Integrate $\int \frac{\sqrt{\sin x}}{\sqrt{\sin x} + \sqrt{\cos x}}dx$ 
Evaluate
$$\int \frac{\sqrt{\sin x}}{\sqrt{\sin x} + \sqrt{\cos x}} dx$$

I have tried substitution of $\sin x$ as well as $\cos x$ but it is not giving an answer.

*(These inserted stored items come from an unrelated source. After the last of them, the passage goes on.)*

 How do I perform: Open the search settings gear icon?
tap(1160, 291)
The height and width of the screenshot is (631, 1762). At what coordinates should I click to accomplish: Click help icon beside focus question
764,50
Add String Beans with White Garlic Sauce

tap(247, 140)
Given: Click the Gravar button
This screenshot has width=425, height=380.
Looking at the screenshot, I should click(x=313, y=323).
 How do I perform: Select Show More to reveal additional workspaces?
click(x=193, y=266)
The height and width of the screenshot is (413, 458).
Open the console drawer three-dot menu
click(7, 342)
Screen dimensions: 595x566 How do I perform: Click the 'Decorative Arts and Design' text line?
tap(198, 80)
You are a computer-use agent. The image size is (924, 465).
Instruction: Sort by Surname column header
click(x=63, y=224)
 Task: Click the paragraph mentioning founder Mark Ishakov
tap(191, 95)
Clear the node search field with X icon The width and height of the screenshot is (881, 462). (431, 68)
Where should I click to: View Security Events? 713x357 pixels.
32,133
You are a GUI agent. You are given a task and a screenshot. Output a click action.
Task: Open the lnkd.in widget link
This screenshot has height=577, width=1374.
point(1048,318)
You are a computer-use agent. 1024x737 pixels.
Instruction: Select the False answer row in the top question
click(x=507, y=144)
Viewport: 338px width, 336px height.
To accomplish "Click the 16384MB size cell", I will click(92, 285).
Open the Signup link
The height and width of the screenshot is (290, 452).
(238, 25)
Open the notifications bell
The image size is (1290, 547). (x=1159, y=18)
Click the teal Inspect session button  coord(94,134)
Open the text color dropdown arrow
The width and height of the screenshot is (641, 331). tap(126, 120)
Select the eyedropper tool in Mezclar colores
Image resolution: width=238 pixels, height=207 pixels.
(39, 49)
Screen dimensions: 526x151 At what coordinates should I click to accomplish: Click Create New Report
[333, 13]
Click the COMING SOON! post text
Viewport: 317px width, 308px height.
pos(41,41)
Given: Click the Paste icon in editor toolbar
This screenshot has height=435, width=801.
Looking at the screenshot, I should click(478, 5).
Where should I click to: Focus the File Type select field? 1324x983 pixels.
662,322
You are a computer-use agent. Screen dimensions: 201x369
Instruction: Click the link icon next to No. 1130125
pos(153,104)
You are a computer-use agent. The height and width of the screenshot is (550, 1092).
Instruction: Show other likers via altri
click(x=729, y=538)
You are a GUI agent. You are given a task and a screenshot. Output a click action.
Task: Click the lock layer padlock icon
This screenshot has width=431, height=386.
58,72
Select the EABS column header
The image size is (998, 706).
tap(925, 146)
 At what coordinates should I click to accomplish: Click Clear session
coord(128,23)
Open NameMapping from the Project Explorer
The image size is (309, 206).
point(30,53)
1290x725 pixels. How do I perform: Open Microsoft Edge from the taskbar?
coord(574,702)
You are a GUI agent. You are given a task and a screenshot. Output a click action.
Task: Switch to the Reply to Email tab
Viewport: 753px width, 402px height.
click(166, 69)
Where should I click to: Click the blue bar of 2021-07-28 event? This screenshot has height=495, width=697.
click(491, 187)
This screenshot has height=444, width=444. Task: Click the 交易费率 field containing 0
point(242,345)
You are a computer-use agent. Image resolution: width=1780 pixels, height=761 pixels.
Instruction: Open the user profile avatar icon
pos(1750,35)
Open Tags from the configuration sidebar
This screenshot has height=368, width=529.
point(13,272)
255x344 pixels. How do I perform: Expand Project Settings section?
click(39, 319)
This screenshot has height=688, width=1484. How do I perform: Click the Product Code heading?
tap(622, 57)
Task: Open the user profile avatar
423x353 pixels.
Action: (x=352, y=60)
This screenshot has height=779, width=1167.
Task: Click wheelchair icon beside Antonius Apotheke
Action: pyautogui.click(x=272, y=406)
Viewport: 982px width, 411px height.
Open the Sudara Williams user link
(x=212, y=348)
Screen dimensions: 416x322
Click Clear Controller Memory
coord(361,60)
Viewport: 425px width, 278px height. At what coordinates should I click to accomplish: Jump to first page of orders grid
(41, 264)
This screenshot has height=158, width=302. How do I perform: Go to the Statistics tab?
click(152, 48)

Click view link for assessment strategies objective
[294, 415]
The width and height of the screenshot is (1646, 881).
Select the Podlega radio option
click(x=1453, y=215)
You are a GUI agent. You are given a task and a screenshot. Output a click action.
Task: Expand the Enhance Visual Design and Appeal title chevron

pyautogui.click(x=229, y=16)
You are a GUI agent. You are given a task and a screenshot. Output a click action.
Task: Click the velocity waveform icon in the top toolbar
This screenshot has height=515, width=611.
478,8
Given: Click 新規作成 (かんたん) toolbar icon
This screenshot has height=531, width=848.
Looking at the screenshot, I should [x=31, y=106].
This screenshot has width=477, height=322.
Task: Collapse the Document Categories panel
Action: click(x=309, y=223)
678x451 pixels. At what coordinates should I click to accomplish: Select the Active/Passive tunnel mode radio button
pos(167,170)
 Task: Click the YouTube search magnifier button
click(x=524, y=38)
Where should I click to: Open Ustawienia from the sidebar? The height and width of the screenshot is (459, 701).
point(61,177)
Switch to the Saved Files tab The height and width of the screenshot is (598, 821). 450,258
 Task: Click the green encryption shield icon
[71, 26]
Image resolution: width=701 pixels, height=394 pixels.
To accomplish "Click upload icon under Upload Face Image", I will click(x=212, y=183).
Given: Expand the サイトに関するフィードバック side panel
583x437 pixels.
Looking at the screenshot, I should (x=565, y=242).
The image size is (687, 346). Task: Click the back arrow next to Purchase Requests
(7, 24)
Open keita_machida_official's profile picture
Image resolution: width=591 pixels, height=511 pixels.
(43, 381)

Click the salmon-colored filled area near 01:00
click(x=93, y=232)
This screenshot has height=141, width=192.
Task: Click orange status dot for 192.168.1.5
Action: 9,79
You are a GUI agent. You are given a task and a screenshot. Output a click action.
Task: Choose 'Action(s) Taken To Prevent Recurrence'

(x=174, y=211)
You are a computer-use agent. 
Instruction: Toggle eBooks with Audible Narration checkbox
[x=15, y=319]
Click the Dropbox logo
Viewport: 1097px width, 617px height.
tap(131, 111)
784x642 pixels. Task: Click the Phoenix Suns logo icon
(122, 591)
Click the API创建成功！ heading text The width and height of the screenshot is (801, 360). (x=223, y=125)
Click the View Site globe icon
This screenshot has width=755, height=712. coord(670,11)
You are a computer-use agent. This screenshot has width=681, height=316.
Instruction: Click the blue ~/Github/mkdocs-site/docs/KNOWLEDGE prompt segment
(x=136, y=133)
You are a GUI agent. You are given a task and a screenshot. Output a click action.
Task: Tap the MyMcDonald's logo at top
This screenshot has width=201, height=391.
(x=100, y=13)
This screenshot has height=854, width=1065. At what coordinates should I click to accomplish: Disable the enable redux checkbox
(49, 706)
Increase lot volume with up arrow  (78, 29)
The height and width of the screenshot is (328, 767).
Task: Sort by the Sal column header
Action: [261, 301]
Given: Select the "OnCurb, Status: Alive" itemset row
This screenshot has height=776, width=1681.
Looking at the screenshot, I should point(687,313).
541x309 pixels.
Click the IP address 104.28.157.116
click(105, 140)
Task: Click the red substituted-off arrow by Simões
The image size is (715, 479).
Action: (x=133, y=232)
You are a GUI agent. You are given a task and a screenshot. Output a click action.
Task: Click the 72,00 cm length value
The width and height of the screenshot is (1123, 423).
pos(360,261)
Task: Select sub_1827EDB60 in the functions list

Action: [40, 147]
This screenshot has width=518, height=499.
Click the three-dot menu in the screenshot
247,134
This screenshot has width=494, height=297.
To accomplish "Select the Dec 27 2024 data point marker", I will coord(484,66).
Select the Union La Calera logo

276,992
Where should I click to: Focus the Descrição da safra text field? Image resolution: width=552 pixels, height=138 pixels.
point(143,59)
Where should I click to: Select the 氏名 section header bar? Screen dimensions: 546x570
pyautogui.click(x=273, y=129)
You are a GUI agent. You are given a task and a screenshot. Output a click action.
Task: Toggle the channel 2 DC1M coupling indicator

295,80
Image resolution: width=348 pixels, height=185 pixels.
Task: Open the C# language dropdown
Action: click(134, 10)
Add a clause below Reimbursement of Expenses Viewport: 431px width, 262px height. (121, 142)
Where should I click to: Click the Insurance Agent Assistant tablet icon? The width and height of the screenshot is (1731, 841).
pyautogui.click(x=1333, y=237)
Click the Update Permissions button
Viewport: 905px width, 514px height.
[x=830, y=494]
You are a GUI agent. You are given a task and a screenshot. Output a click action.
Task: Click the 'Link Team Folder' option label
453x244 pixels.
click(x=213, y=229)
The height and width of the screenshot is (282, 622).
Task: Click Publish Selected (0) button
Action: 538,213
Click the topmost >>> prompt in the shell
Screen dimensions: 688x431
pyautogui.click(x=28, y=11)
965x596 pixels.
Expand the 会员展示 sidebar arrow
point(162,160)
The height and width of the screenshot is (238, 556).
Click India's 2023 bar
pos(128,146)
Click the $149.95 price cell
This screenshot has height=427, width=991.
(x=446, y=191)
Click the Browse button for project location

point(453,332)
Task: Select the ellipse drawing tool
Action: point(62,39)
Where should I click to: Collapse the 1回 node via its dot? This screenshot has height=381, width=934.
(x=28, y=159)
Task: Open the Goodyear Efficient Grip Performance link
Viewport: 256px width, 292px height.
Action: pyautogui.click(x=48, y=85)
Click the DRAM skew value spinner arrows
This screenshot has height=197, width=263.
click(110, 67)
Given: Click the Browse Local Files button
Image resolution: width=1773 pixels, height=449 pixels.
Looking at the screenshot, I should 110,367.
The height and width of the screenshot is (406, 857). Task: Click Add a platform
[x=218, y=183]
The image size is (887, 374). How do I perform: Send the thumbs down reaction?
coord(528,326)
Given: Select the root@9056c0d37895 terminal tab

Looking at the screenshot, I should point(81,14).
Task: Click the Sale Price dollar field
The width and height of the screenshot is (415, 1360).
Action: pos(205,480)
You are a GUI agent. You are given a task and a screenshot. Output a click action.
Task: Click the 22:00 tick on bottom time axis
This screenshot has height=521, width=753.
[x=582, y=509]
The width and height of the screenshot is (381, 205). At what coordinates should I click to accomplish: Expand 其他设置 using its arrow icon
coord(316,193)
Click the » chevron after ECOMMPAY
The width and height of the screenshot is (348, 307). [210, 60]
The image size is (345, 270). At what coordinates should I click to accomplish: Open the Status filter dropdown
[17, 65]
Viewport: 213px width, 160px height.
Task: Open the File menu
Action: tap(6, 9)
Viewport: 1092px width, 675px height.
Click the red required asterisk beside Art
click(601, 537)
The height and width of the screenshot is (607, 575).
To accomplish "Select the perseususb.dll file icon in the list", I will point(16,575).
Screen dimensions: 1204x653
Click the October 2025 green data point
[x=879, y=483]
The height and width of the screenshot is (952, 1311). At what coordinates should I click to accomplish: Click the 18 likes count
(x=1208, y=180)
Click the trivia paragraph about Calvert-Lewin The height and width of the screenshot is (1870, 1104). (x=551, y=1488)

Do not understand if there is a formula for this or not.
 A: \begin{align}
I&=\int \frac{\sqrt{\sin x}}{\sqrt{\sin x} + \sqrt{\cos x}} dx\\
&=\int \frac{1}{\sqrt{\cot x}+1}dx
=\frac12x -\frac12 \int \frac{\sqrt{\cot x}-1}{\sqrt{\cot x}+1}dx\tag1 \\
\end{align}
where, with $t=\sqrt{\cot x}$
\begin{align}
\int \frac{\sqrt{\cot x}-1}{\sqrt{\cot x}+1}dx
&=\int \frac{2t(1-t)}{(1+t)(1 + t^4)}dt\\
&= 2 \int \frac{t^3}{1+t^4}-\frac1{1+t}+\frac{1-t^2}{1+t^4}\ dt\\
&= \frac12\ln(1+t^4)-2\ln(1+t)+2\int \frac{d(t+\frac1t)}{2-(t+\frac1t)^2}dt\\
&= 2\ln \frac{\sqrt[4]{1+t^4}}{1+t}+\sqrt2\coth^{-1}\frac{1+t^2}{\sqrt2t}
\end{align}
Substitute into (1) to obtain
\begin{align}
I= \frac12x+\ln (\sqrt{\sin x}+\sqrt{\cos x})
-\frac1{\sqrt2}\coth^{-1}\frac{\sqrt{\tan x}+\sqrt{\cot x}}{\sqrt{2}}
\end{align}
A: Recall that $$\begin{align}\sin(x) &= \frac{\tan(x)}{\sec(x)} \\ \cos(x) &= \frac1{\sec(x)} \\ \sec^2(x) &= 1 + \tan^2(x)\end{align}$$
Then,
$$\int\frac{\sqrt{\sin(x)}}{\sqrt{\sin(x)} + \sqrt{\cos(x)}}\,\mathrm dx\equiv\int\sec^2(x)\cdot\frac{\sqrt{\tan(x)}}{\sqrt{\tan(x)} \left(1 + \tan^2(x)\right) + 1 + \tan^2(x)}\,\mathrm dx$$
Now, let $u = \sqrt{\tan(x)}\implies2\cdot\mathrm du = \dfrac{\sec^2(x)}{\sqrt{\tan(x)}}\,\mathrm dx$. So,
$$\begin{align}\int\sec^2(x)\cdot\frac{\sqrt{\tan(x)}}{\sqrt{\tan(x)} \left(1 + \tan^2(x)\right) + 1 + \tan^2(x)}\,\mathrm dx&\equiv\int2\cdot\frac{u^2}{u\left(1 + u^4\right) + 1 + u^4}\,\mathrm du \\ &= 2\int\frac{u^2}{(1 + u)(1 + u^4)}\,\mathrm du\end{align}$$
From here on, partial fractions and linearity are your friends.
A: Let $x=\tan ^{-1}(t)$ to make
$$I=\int \frac{\sqrt{\sin x}}{\sqrt{\sin x} + \sqrt{\cos x}} dx=\int \frac{dt}{t^{3/2}+t^2+\frac{1}{\sqrt{t}}+1}$$ Now, $t=u^2$
$$I=\int \frac{2 u^2}{u^5+u^4+u+1}\,du=\int \frac{du}{u+1}-\int \frac{u^3-u^2-u+1}{u^4+1}$$ For the second integral, use the roots of $u^4+1=0$ and partial fraction decomposition to face again a series of integrals
$$J_k=\int \frac {du}{u+k}=\log(u+k)$$ where $k$ is a complex number.
Recombine everything together to get
$$I=-\frac{1}{2} \tan ^{-1}\left(\frac{1}{u^2}\right)+\frac{1}{2 \sqrt{2}}\log \left(\frac{u^2-\sqrt{2} u+1}{u^2+\sqrt{2} u+1}\right)+\log \left(\frac{u+1}{\sqrt[4]{u^4+1}}\right)$$
A: HINT
If $f(x)=\dfrac{\sqrt{\sin{x}}}{\sqrt{\sin{x}}+\sqrt{\cos{x}}}$ then $f(x)+f(\frac{\pi}{2}-x)=1$